(Saved entries)
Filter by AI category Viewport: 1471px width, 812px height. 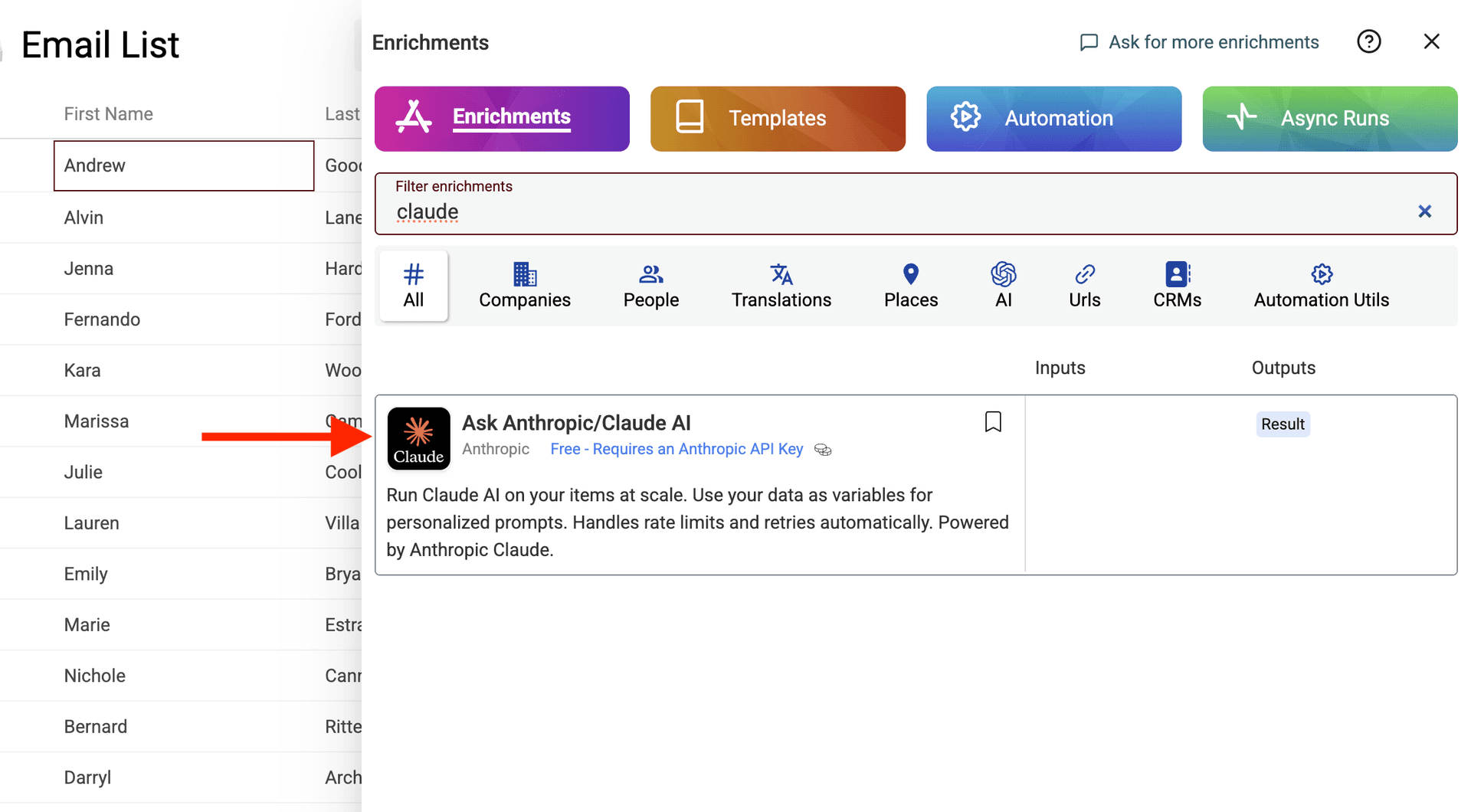(1003, 286)
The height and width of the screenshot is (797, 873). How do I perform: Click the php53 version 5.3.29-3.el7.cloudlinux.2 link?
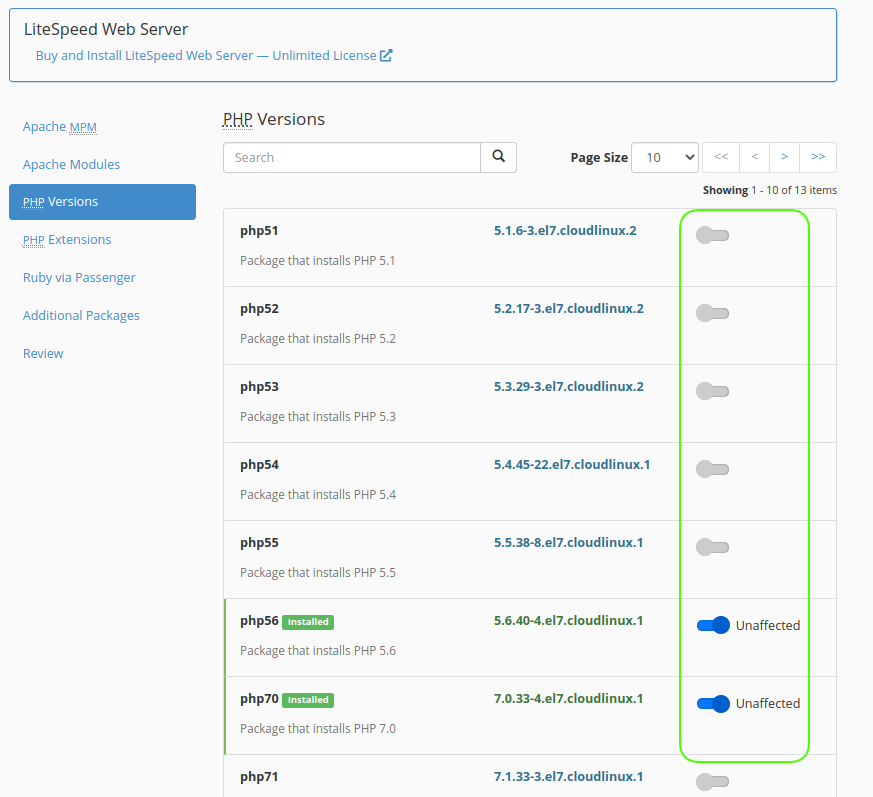click(x=568, y=387)
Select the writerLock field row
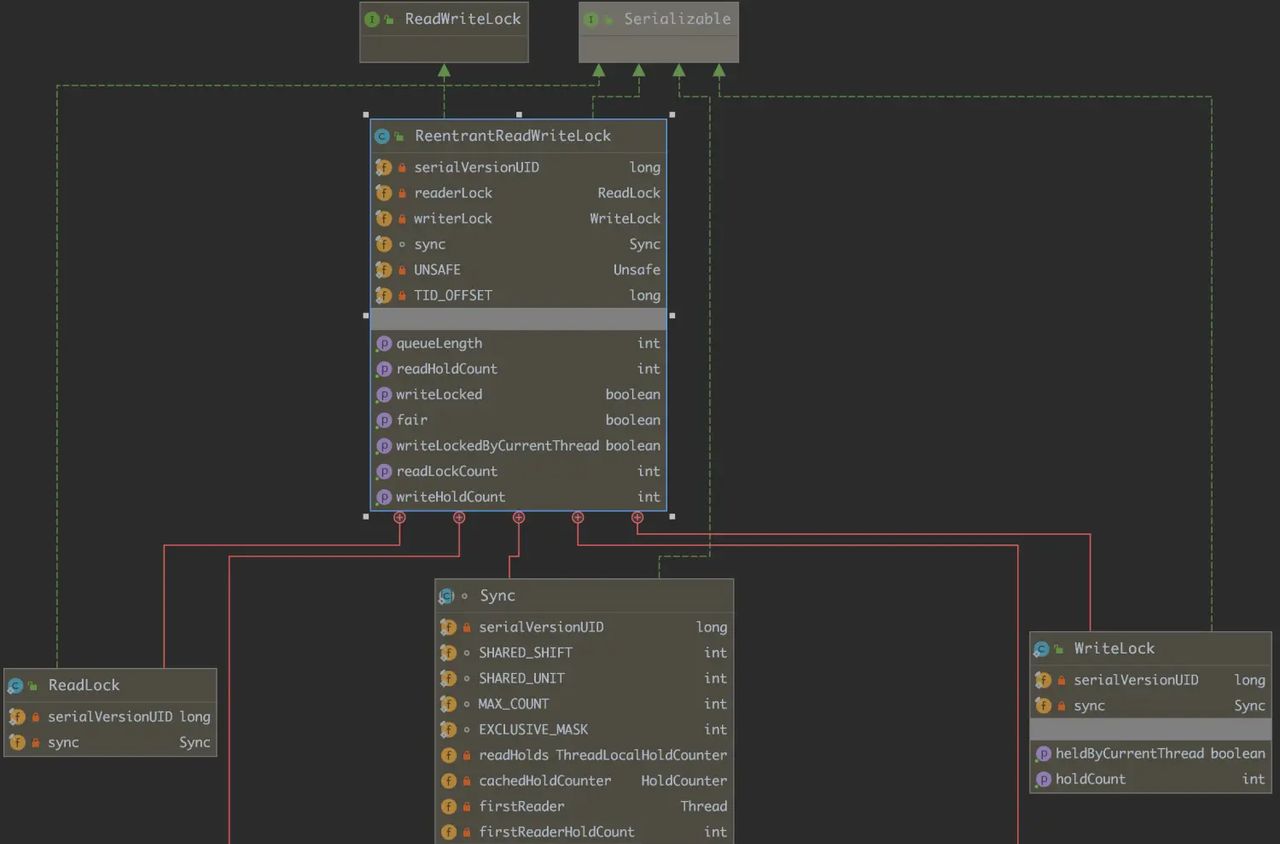The height and width of the screenshot is (844, 1280). [518, 219]
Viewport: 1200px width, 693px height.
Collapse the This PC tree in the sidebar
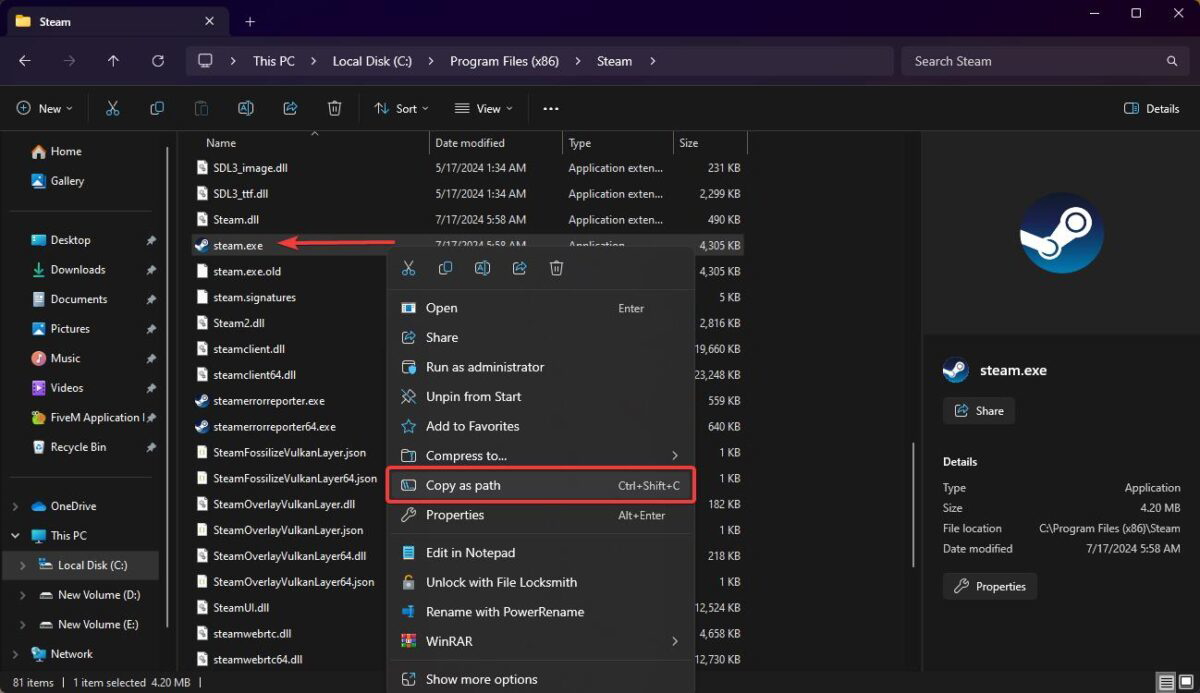[x=16, y=535]
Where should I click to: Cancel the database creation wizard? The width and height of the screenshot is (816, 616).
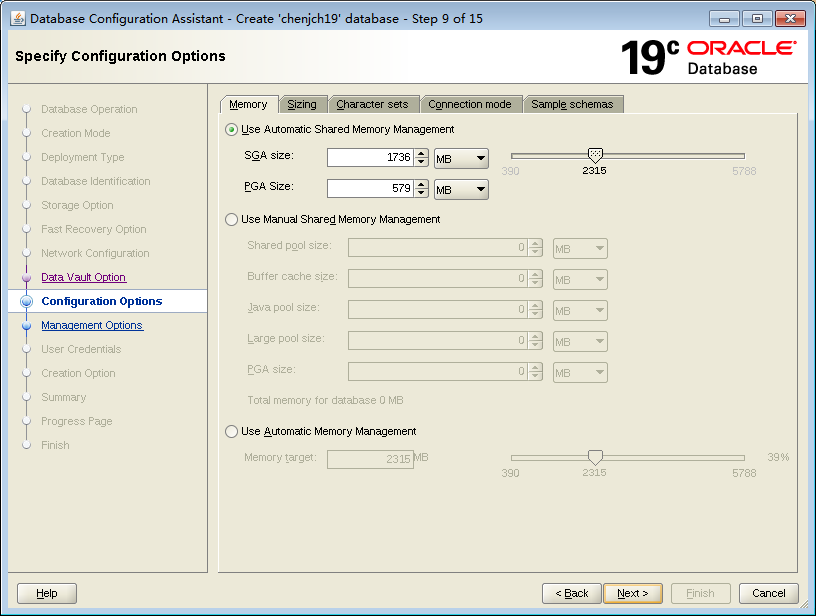(x=768, y=593)
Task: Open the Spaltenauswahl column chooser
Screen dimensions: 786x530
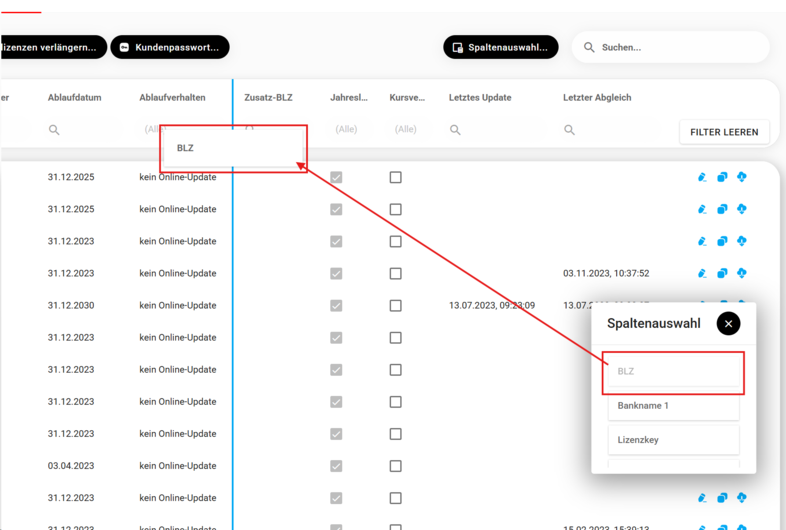Action: tap(500, 47)
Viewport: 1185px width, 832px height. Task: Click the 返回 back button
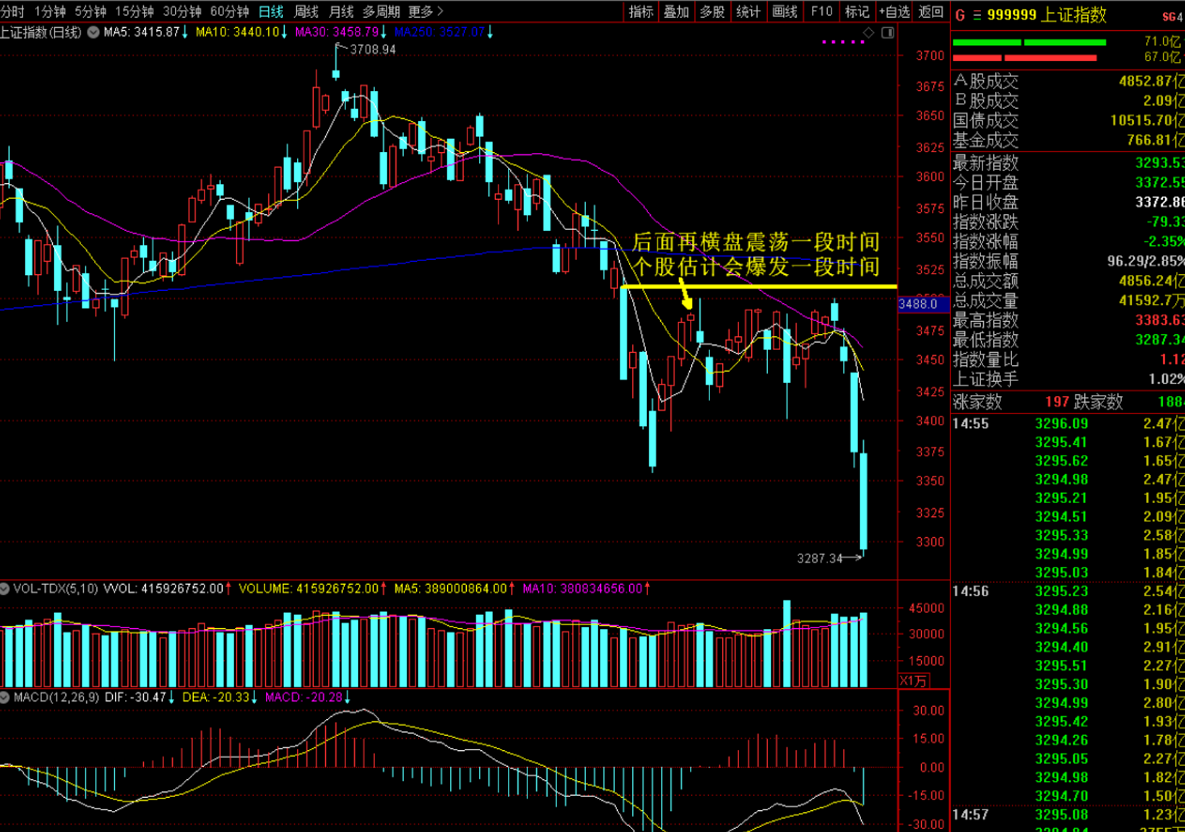[930, 12]
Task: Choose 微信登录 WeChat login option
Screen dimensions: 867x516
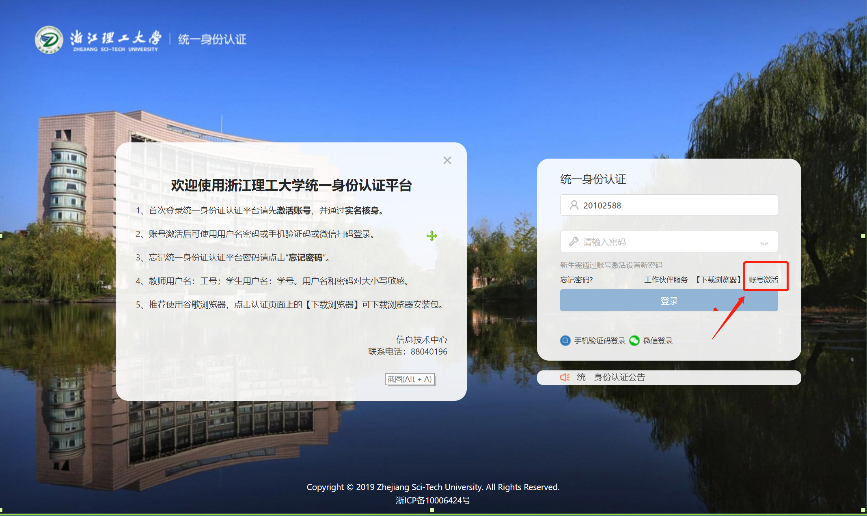Action: (x=657, y=340)
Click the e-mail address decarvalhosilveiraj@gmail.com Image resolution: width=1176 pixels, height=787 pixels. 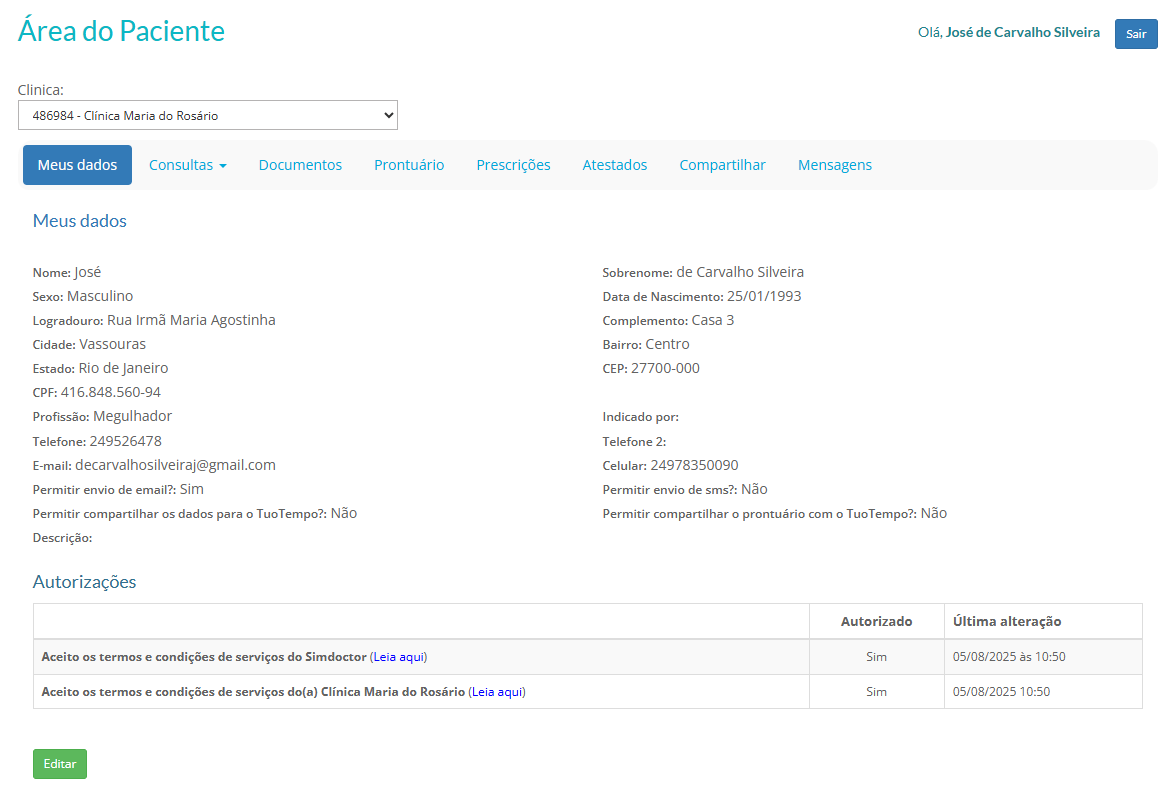pyautogui.click(x=175, y=465)
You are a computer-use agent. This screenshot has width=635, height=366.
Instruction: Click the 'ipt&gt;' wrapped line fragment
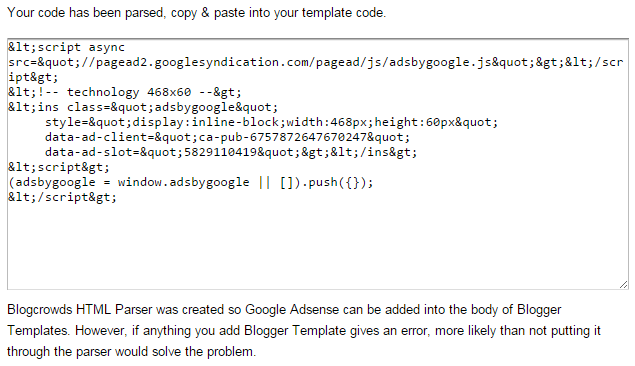pos(33,77)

Directions for this task –
Exact copy required, pictures excluded: the lines from the one holding "Instruction: Click the" through the last line of the data, both ends included.

Response to this exercise –
Instruction: Click the 'ipt&gt;' wrapped line fragment
pos(33,77)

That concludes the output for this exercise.